Here are some more things in the news today...

[Content Note: Nativism; militarization of the border] Greg Jaffe, Missy Ryan, and Nick Miroff at the Washington Post: Pentagon Set to Expand Military Role Along Southern Border.
The Pentagon is preparing to approve a loosening of rules that bar troops from interacting with migrants entering the United States, expanding the military's involvement in [Donald] Trump's operation along the southern border.

Senior Defense Department officials have recommended that acting defense secretary Patrick Shanahan approve a new request from the Department of Homeland Security to provide military lawyers, cooks, and drivers to assist with handling a surge of migrants along the southern border.

The move would require authorizing waivers for more than 300 troops to a long-standing policy prohibiting military personnel from coming into contact with migrants.
It's "lawyers, cooks, and drivers" now, but naturally the loosening of this policy is opening the door to a militarization of the border that will result in violence that Trump desperately wants and for which he continually invents justifications.

Caitlin Oprysko at Politico: Rosenstein Defends Russia Investigation, Takes Shots at Obama Administration. "Deputy Attorney General Rod Rosenstein on Thursday [at the Public Servants Dinner of the Armenian Bar Association] teed off on the Obama administration's handling of Russian election interference and hit back at critics of the Russia probe in his first public remarks since special counsel Robert Mueller's report dropped last week. ...[H]e defended the investigation and its findings in his speech, as well as DOJ's dedication to the rule of law and staying above the fray of partisanship, declaring that 'today, our nation is safer, elections are more secure, and citizens are better informed about covert foreign influence schemes.'"

This is just a good reminder that Rod Rosenstein has always been a partisan hack.

Missy Ryan and John Hudson at the Washington Post: Trump Administration Expected to Distance Itself from Global Arms Treaty. "The Trump administration is expected to curtail U.S. support for a global arms treaty, the latest illustration of its aversion to international pacts and world governance.
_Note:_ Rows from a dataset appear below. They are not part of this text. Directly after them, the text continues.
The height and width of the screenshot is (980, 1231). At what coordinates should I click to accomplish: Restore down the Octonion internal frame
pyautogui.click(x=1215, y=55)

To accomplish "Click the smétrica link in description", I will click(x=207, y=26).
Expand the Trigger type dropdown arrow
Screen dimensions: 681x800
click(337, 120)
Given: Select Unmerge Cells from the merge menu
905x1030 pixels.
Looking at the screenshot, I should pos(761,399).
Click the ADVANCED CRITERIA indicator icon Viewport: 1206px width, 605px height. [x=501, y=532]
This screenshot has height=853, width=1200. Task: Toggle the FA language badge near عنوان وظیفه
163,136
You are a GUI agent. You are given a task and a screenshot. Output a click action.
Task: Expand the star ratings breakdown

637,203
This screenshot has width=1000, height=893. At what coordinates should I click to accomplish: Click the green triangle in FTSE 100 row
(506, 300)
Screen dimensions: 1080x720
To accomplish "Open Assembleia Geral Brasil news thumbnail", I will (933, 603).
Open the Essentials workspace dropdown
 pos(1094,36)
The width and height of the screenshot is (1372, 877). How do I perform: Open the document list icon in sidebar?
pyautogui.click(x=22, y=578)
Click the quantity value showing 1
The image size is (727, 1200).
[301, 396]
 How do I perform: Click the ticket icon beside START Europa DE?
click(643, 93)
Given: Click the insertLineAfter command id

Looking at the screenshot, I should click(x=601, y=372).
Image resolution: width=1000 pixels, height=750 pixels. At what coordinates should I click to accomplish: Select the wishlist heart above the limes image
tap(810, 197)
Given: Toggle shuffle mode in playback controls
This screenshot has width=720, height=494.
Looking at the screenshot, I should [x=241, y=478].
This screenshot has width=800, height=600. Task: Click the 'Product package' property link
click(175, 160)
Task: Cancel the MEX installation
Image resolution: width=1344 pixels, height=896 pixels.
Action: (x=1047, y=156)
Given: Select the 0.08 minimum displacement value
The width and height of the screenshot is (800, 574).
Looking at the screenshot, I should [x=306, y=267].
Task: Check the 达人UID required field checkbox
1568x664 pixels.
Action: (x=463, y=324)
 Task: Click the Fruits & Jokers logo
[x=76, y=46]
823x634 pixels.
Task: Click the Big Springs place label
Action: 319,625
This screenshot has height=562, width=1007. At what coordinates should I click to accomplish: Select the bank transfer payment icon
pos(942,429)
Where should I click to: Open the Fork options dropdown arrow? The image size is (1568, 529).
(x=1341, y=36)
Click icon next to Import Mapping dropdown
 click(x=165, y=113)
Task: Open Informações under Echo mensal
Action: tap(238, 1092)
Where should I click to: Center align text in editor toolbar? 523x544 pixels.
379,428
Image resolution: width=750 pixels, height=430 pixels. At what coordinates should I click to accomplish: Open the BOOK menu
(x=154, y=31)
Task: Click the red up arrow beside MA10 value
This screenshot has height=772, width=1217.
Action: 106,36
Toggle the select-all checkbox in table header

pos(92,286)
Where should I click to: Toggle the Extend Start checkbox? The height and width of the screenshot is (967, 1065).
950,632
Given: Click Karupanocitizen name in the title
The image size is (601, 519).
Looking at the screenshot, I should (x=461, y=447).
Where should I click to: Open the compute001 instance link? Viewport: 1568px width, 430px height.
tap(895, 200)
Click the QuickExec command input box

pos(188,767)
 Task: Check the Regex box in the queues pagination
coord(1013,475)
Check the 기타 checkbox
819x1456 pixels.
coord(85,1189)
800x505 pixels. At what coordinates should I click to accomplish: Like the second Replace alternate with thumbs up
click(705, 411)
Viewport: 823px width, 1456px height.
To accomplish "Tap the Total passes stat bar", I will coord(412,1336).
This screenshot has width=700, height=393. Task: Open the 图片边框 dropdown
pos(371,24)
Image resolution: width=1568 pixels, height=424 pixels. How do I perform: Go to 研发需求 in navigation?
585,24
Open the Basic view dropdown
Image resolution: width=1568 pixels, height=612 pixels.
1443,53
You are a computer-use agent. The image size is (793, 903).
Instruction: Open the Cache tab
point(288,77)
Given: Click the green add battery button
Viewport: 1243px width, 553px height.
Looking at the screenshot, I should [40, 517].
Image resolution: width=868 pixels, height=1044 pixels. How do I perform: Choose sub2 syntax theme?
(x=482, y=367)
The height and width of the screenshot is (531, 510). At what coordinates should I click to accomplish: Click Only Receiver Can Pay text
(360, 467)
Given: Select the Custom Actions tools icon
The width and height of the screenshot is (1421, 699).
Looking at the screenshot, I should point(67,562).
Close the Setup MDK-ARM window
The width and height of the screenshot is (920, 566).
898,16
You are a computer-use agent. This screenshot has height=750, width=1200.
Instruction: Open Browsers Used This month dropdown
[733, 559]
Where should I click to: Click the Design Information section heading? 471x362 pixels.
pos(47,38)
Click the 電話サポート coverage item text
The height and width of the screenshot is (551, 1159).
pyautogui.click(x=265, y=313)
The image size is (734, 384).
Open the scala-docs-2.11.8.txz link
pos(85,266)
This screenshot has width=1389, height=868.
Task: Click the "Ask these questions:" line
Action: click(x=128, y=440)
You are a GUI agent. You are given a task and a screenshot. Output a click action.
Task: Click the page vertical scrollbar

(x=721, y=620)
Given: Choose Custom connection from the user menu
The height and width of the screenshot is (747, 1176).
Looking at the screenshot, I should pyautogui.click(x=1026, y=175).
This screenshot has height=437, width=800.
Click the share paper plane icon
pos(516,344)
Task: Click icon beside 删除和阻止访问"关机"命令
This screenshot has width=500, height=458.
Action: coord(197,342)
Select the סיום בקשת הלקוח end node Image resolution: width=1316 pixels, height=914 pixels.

Arms control advocates, diplomats, and former officials said [Donald] Trump is likely to refer to his decision to revoke the United States' status as a signatory of the Arms Trade Treaty as soon as Friday, when he will speak to the National Rifle Association. The NRA has long opposed the pact."

[CN: White supremacy] Katie Galioto at Politico: Trump Says He Answered Charlottesville Questions 'Perfectly'.
Donald Trump on Friday defended his 2017 statement that there were "very fine people" on both sides of the deadly white supremacist protests in Charlottesville, Virginia, comments that recently came under fire again after former Vice President Joe Biden attacked Trump for them.

When asked for clarification on his remark about the racially charged clash that left one person dead, Trump stood by his claim made more than one-and-a-half years prior.

"If you look at what I said you will see that that question was answered perfectly," Trump told reporters on the White House lawn ahead of a trip to Indianapolis to speak at the National Rifle Association's annual meeting. "I was talking about people that went because they felt very strongly about the monument to Robert E. Lee, a great general."
First of all, no he wasn't. Secondly, even if he had been, describing superfans of Robert E. Lee as "very fine people" isn't acceptable, either!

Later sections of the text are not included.